Device To Rule Tv

Stop Action, Skip Ads With Recorders

August 09, 1999|By MICHAEL STROH | MICHAEL STROH,SUN STAFF

It's never been a better time to be a couch potato.

How would you like a machine that makes it easy to record your favorite TV shows, shields you from aggravating commercials and gives you a godlike ability to stop a live ballgame at will?

That's the promise of a new breed of television recording devices that will trickle onto store shelves in the coming months -- technology so novel that nobody knows what to call it.

Digital Video Recorder, Personal Television Recorder, Hard Disk Recorder -- these are just some of the names being used to describe this potential successor to the VCR. Whichever name sticks, know this about the device: "It's going to turn the entire world of television inside out," says analyst Josh Bernoff of Forrester Research Inc. in Cambridge, Mass.

The first digital video recorders -- that's the name we'll go with here -- were unveiled this spring by Silicon Valley start-ups TiVo Inc. and Replay Networks Inc. Both companies' offerings start at around $700 and hold as much as 30 hours of television.

From the outside, these sleek black boxes retain the look and heft of a traditional VCR -- the only obvious difference being the lack of a tape slot. Inside, however, they are more akin to a computer, with a modem and humming hard disk drive.

Think of the device as a VCR for dummies. The digital video recorder converts incoming video signals -- "Hollywood Squares" or whatever you happen to be watching -- from your antenna, cable or satellite dish into a compressed digital stream of ones and zeros, and then stores it on the hard drive. Each night, the modem downloads the latest television schedules.

The upshot: No longer do you need to be an electrical engineer to record your favorite show. To capture "ER," for example, you simply scroll through the interactive TV Guide-like listings with your remote, highlight "ER" and flick the record button. The machine does the rest.

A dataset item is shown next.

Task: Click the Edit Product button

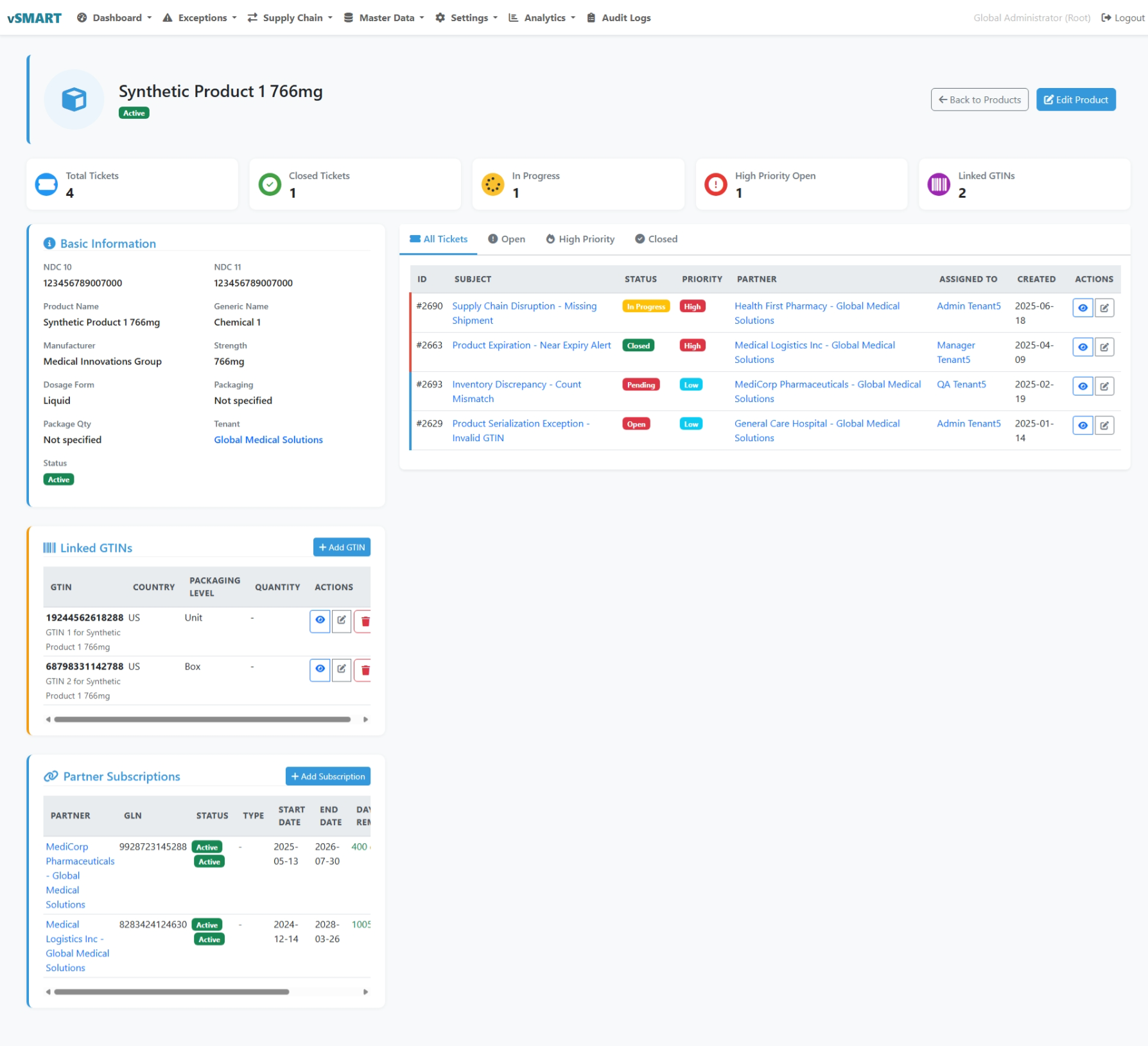Action: click(x=1075, y=100)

But these next-generation recorders are more than just smarter VCRs. The real magic comes when you're watching live TV. Digital video recorders make it possible to pause, rewind and, in some cases, fast-forward through a show as it's being broadcast.

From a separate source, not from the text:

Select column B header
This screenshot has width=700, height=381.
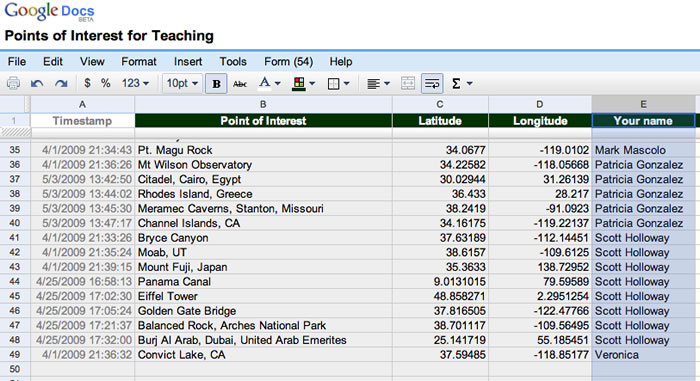[263, 104]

It's as if you've suddenly been appointed head of the television network. Need to pre-empt "60 Minutes" for a few seconds to heed the call of nature or because your wife asks you to wash the dishes? No problem. Just press the pause button on the remote and watch Andy Rooney's jowls freeze mid-jiggle.

Hit the button again and the show picks up where you left off -- salvaging every delicious Rooney-ism and marital harmony in one stroke. Because hard disk technology can record and play back simultaneously, the digital video recorder continues to record the TV channel you're watching in real time until you catch up.

Another bonus: Once you're behind real time by a few minutes, the devices makes it easy to hop over annoying commercials by tapping the fast-forward button.

This ability to skip commercials is raising eyebrows in the broadcast industry, whose programming is largely supported by ads. "It's going to start by making consumers very happy. Then eventually it's going to make television networks very unhappy," says Bernoff, the Forrester analyst.

Bernoff estimates 14 million U.S. homes will have a digital video recorder in their living room by 2004 -- a pace far quicker than Americans brought VCRs into the home, he notes. If that happens, Bernoff forecasts, 10 years from now 50 percent fewer people will watch commercials.

"It's going to be the end of free quality television as we know it," he says.

That remains to be seen, of course. In the meantime, don't put your VCR in the closet. You can't watch a movie from Blockbuster on a digital video recorder. And the first digital video recorders to hit store shelves carry a price that may turn off average consumers.

But just wait. Analysts predict more electronics companies will begin cranking out digital video recorders in the coming years. As they do, prices will plunge while storage capacity swells.

Watching the old boob tube will never be the same.